-------- Entries

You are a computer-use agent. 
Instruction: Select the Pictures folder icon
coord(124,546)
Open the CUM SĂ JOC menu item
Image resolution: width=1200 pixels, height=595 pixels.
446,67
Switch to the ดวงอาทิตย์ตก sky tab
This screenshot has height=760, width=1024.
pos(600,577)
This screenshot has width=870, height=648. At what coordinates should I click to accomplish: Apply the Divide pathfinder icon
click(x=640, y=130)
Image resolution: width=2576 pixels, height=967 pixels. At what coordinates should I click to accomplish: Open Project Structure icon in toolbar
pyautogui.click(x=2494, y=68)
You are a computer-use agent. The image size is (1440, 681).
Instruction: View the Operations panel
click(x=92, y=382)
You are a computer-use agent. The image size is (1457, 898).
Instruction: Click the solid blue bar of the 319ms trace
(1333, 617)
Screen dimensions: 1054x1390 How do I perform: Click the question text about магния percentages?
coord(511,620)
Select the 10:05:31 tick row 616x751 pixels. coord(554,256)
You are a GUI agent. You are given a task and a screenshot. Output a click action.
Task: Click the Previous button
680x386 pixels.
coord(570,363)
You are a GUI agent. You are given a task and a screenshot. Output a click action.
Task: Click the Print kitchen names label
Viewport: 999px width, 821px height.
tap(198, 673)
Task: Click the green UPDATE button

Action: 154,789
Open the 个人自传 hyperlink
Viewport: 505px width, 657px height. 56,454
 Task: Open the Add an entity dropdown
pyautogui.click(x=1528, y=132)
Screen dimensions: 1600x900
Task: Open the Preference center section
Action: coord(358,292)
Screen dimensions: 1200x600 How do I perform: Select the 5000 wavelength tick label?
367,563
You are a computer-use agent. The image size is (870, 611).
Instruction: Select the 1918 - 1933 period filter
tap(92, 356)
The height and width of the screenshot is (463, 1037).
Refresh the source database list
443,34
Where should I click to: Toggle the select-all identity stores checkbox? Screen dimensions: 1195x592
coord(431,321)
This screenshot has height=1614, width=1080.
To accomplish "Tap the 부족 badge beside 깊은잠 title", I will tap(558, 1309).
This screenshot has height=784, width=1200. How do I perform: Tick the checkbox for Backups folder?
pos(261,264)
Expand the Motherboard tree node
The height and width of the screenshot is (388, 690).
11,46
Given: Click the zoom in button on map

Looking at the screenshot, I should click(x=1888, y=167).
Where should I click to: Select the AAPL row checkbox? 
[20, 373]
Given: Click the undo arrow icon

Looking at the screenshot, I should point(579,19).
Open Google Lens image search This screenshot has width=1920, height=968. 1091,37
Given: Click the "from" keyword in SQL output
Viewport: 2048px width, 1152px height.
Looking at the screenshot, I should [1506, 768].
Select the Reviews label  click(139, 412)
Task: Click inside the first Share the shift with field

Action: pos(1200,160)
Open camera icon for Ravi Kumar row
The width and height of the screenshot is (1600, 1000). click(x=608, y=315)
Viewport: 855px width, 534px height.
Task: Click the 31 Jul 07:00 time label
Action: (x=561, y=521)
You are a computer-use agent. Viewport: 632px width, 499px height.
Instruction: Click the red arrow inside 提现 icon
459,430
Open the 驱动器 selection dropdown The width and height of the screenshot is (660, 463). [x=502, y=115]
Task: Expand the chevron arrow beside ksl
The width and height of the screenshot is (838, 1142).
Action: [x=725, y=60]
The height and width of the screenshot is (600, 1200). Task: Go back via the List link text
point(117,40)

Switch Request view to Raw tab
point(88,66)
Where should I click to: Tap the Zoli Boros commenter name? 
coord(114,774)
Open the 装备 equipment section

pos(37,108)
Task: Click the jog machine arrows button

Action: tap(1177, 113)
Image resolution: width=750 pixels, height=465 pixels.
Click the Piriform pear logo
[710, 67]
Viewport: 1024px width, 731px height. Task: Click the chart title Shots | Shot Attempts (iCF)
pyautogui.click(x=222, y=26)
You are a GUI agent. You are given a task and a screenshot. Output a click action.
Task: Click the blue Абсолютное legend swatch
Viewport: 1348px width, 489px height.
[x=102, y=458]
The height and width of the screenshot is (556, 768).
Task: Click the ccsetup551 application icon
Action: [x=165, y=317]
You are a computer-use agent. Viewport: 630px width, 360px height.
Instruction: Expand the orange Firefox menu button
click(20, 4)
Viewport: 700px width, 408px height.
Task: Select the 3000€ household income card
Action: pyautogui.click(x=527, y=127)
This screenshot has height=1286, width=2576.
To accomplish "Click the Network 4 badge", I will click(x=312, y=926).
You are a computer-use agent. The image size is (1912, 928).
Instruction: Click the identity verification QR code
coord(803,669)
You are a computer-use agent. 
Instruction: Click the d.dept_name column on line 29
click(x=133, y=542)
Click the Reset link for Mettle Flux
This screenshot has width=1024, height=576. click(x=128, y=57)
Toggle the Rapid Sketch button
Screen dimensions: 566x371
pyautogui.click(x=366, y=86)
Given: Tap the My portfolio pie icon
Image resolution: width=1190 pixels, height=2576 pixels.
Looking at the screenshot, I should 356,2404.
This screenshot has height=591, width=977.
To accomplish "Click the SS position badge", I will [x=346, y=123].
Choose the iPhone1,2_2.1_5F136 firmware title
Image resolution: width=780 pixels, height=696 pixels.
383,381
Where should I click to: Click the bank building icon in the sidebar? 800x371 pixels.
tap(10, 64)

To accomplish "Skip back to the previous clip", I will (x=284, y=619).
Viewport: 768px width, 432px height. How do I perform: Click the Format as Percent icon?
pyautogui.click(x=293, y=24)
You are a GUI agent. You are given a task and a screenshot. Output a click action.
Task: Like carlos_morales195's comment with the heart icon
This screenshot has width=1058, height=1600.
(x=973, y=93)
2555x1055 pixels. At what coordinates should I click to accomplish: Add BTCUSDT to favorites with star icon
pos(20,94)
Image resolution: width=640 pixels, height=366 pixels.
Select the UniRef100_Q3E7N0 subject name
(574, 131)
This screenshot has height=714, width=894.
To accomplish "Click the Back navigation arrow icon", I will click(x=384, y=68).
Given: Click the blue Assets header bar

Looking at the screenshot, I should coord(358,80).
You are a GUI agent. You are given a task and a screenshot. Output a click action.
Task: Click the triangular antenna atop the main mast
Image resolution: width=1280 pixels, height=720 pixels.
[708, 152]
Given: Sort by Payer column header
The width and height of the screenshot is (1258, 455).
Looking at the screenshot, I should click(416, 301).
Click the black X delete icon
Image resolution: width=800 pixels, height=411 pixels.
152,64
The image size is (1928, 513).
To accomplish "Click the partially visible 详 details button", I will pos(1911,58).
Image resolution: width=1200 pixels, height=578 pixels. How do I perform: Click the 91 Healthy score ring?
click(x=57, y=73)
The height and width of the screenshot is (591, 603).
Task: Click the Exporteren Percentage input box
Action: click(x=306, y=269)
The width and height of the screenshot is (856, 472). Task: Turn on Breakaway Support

----------------

## What this task involves
Convert the lines from the start of the rows through the line containing "click(x=92, y=382)", both included, into a Markdown table with the columns Number and Line, leaving out blank lines.

## Task output
| Number | Line |
|---|---|
| 1 | You are a computer-use agent.  |
| 2 | Instruction: Select the Pictures folder icon |
| 3 | coord(124,546) |
| 4 | Open the CUM SĂ JOC menu item |
| 5 | Image resolution: width=1200 pixels, height=595 pixels. |
| 6 | 446,67 |
| 7 | Switch to the ดวงอาทิตย์ตก sky tab |
| 8 | This screenshot has height=760, width=1024. |
| 9 | pos(600,577) |
| 10 | This screenshot has width=870, height=648. At what coordinates should I click to accomplish: Apply the Divide pathfinder icon |
| 11 | click(x=640, y=130) |
| 12 | Image resolution: width=2576 pixels, height=967 pixels. At what coordinates should I click to accomplish: Open Project Structure icon in toolbar |
| 13 | pyautogui.click(x=2494, y=68) |
| 14 | You are a computer-use agent. The image size is (1440, 681). |
| 15 | Instruction: View the Operations panel |
| 16 | click(x=92, y=382) |